O que fazer:
Responda, com base no trecho sobre família, alunos e colegas:
1. Com que idade quem escreve ficou órfã de pai?
2. Como se chamam os três filhos mencionados?
3. Que posição de idade quem escreve diz ocupar muitas vezes nos grupos de pesquisa e de trabalho?

Trecho fornecido:

****************************************

O segundo é para a minha família. Órfã de pai aos 9 anos, filha única,
tive uma infância e juventude um tanto “despovoadas” de pessoas, crianças,
companheiros. Agradecidíssima sinto-me por ter podido formar a família
que é a minha, com meu marido há 50 anos. Igualmente por meus três
filhos, Lalá, Carlos e Candida, que habitaram meu corpo e dele saíram para
serem pessoas, únicas, amadas e encantadoras. Cada um com seu perfil e
sua particularidade, são três graças maiores dessa vida já longa. E obviamente
meus netos, crianças que me devolveram um sabor vital que já andava esquecido
pelos anos de maternidade e o ninho vazio dos filhos adultos. Poder ver e
ouvir vocês, rir junto e viver esse amor sem ansiedade, repousado e pleno, é
algo inestimável.
Em seguida, vêm meus alunos. Creio que elas e eles são os grandes
responsáveis pelo fato de o envelhecimento ser por mim sentido de forma amena.
Sua juventude, seus progressos, seus sucessos e êxitos acadêmicos me enchem de
orgulho e me fazem vibrar intensamente. Como é bom vê-los descobrindo
veios e explorando-os; lendo obras de autores difíceis e fazendo suas próprias
interpretações, diferentes da minha! Como é bom vê-los criar, pensar,
entender enfim conhecer! Nessa aventura do conhecimento eles são não
apenas aprendizes, mas companheiros em perpétuo e prazeroso diálogo.
Assim também meus colegas pesquisadores. Vejo-me em grupos de pesquisa e
de trabalho onde muitas vezes sou a mais velha. E é muito estimulante ser
assim, matriarca, decana, rejuvenescida pelas jovens e novas mentes que se
somam à minha a fim de produzir o saber.

****************************************

Listagem exibida:
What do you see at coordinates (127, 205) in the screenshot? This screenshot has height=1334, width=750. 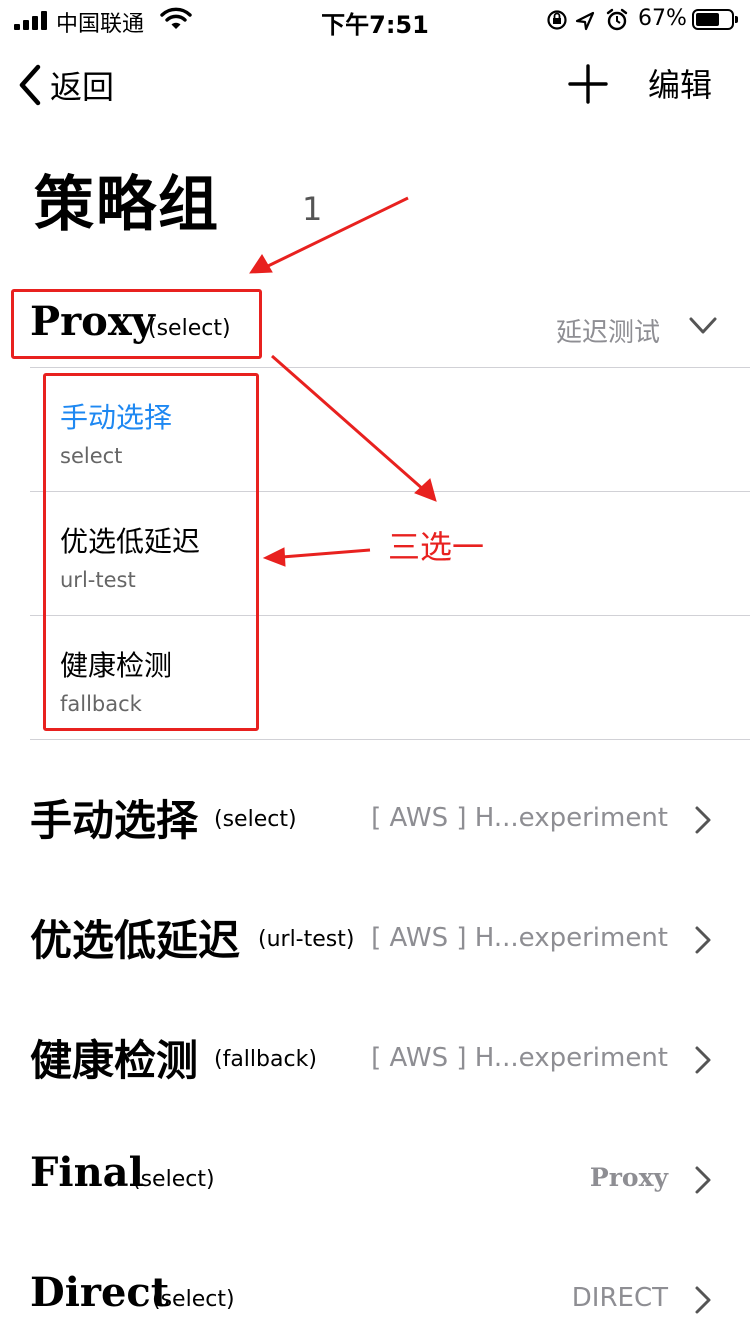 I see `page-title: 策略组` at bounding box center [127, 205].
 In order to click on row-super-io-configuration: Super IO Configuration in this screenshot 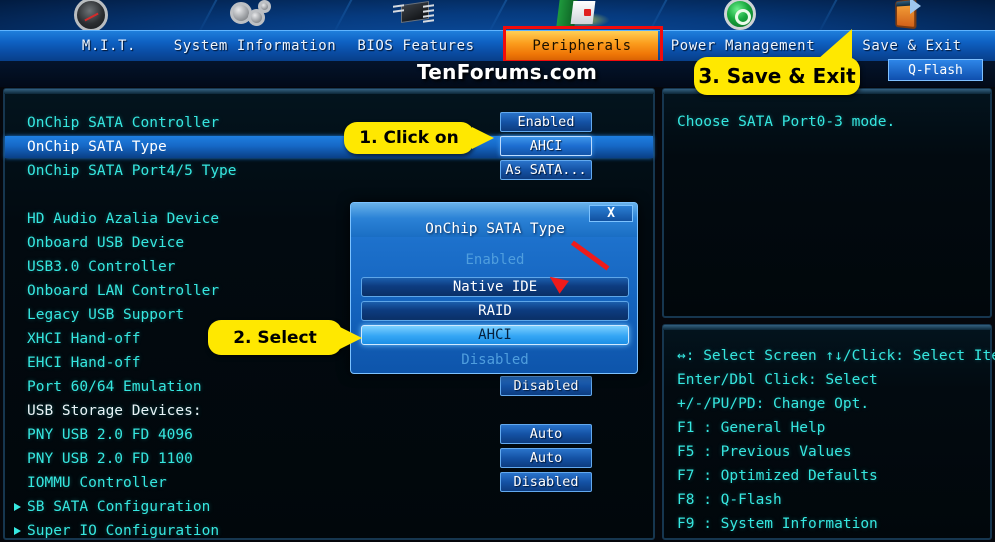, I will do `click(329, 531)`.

****************************************

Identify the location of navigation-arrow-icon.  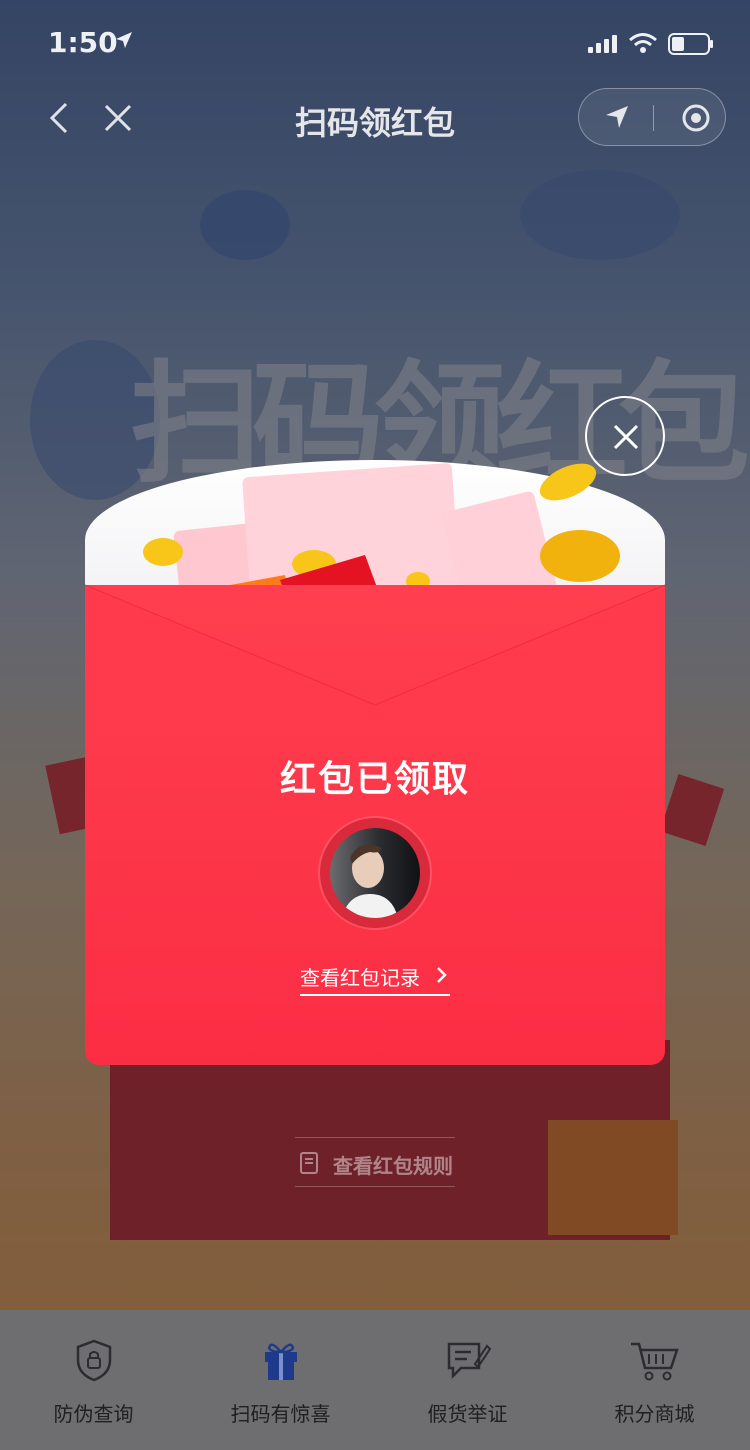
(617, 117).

****************************************

Resultado:
1. Aos 9 anos.
2. Lalá, Carlos e Candida.
3. A de mais velha.